Through mutual friends, she was introduced to the bluegrass community, and from there met others well established in the music scene. She recalled learning of countless opportunities to explore the community: “They’d say, ‘Oh, there’s this jam here and there’s this contra dance going on, and there’s these Irish music sessions.’” She began expanding her interests. One of her greatest discoveries was the existence of dance camps: “Even just in Oregon, there are so many opportunities to go and spend a weekend in some beautiful place like Westwind… I just got back from a dance camp in Orcas Island, which was what they call a do-it-yourself camp.” In exchange for a small fee and some chores, she explained, “You have all your food, a bunk to stay in, deer traipsing across the lawn, canoeing, hiking…” It certainly didn’t sound too bad.
She was grateful, too, for the welcoming culture. “Music and dance transcend. If you go to a contra dance here, you’re going to see guys in swishy skirts or dresses, people are happy to dance with the same sex, or not. It’s just so… egalitarian. It’s so much fun.” Hearing her talk, it’s clear to me that Patricia has found a passion in these music and dance communities. She sparkles when she tells me about jamming: “I can’t think of anything really more fun than sitting practically knee to knee with somebody and trying to figure out a tune. It’s a real joy.”

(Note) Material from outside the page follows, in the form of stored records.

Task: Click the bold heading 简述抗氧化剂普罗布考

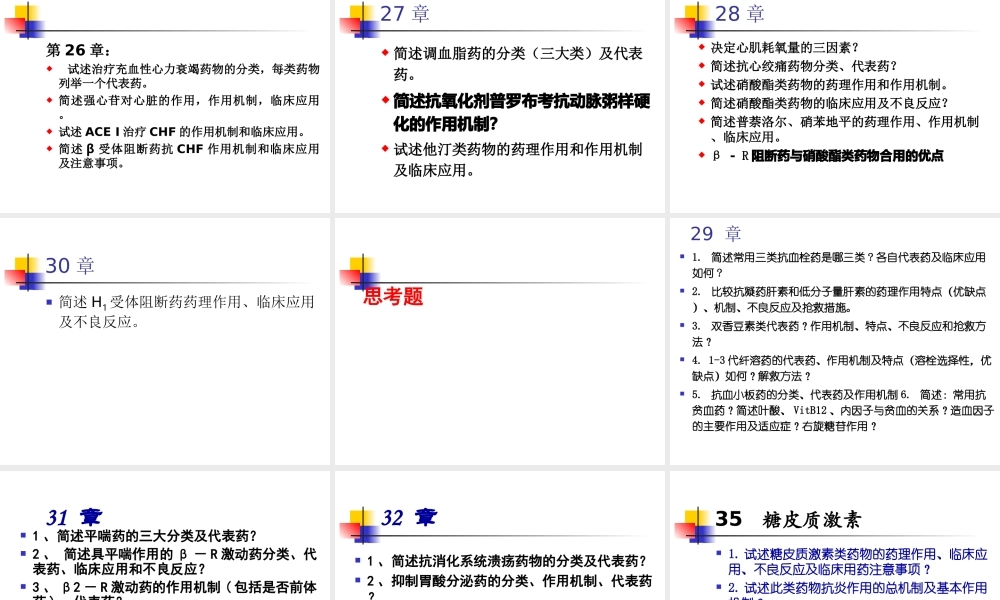Action: (515, 101)
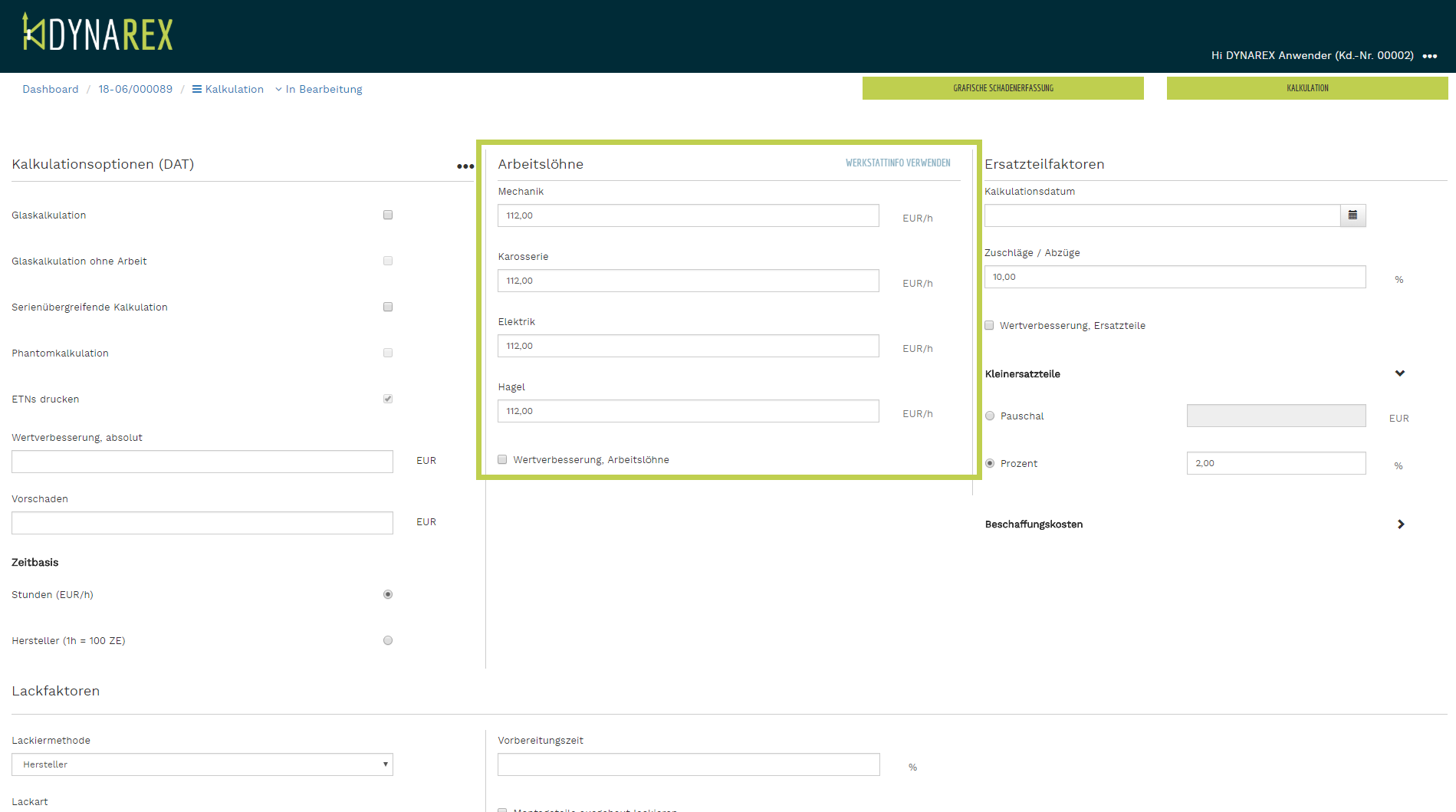Image resolution: width=1456 pixels, height=812 pixels.
Task: Collapse the Kleinersatzteile section
Action: tap(1400, 373)
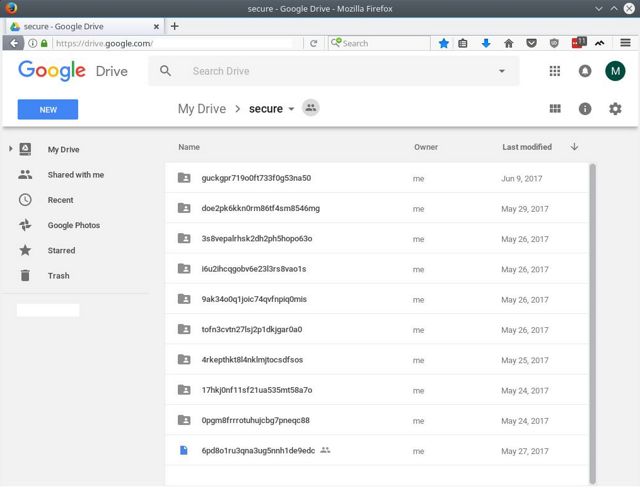
Task: Open the Google apps grid icon
Action: pos(555,71)
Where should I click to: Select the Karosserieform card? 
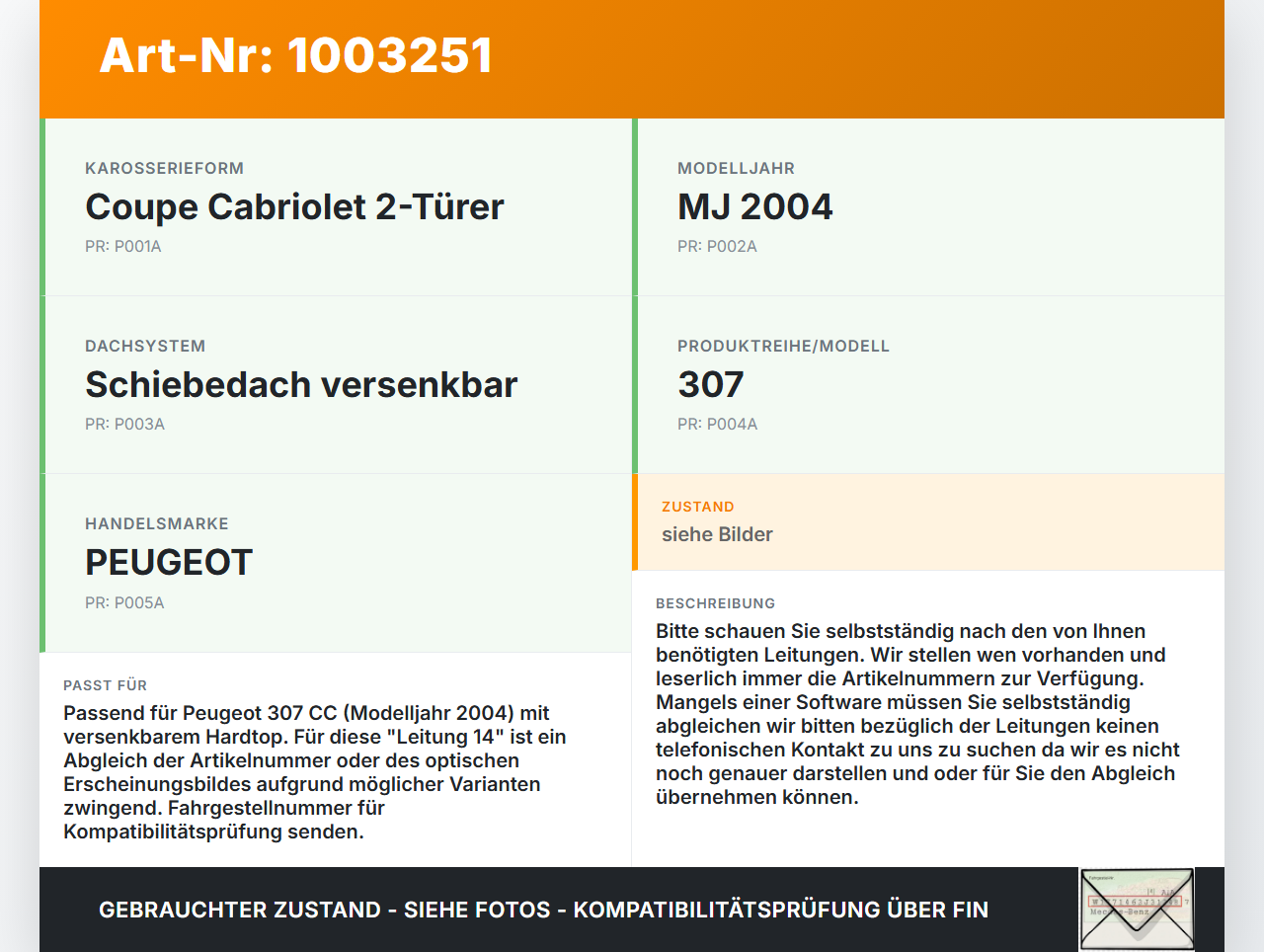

Yet the music has provided Patricia with more than a hobby; it led her to her position at Crag. Through mutual friends, Patricia was introduced to Suzanne, Crag’s development director. Patricia was enjoying her retirement, but at the same time recalls thinking, “Golly, I’d really like to do something.” Suzanne knew there would be a place for Patricia, and the rest was history.
Though running an office for horse registries gave Patricia a lot of transferable administrative skills, she’s found that working at Crag has given her a “deeper understanding of the environment.” She described a series of time-lapse images she saw at Crag that showed the progression of logging near Westwind, an area she’s familiar with. “You’re driving and there’s a curtain of trees along the road, and you’re thinking ‘Oh, it’s so pretty!’” Behind that forested veil, however, “It’s just clear-cuts. And they’re planting it back into a monoculture.”
Working with the attorneys has given her plenty of insights, and she’s come to realize that her favorite part of working at Crag is the people. “I ran an office by myself for almost ten years, and you get tired of being the only employee,” she says. “At Crag, it’s delightful to be around such intelligent, passionate people. It made me realize what a void I was working in, in a lot of ways. It’s really nice to be around people who care so much about what it is that they’re doing … it’s not ‘all about me,’ and it’s not about making money.” Patricia humbly describes her own job as “support staff,” but in such a small office trying to get so much done, Patricia is far more crucial than she lets on. Her readiness to put on so many hats makes her an invaluable addition to the Crag team. Flexibility has always been one of Patricia’s strong suits.
Genevieve Beske is a DukeEngage intern at Crag for Summer 2019. She is a rising junior at Duke University majoring in English, and is hoping to one day pursue a law degree. She is passionate about the environment and loves nature, and has enjoyed learning about how Crag works through complex environmental problems and handles the challenges of nonprofit work.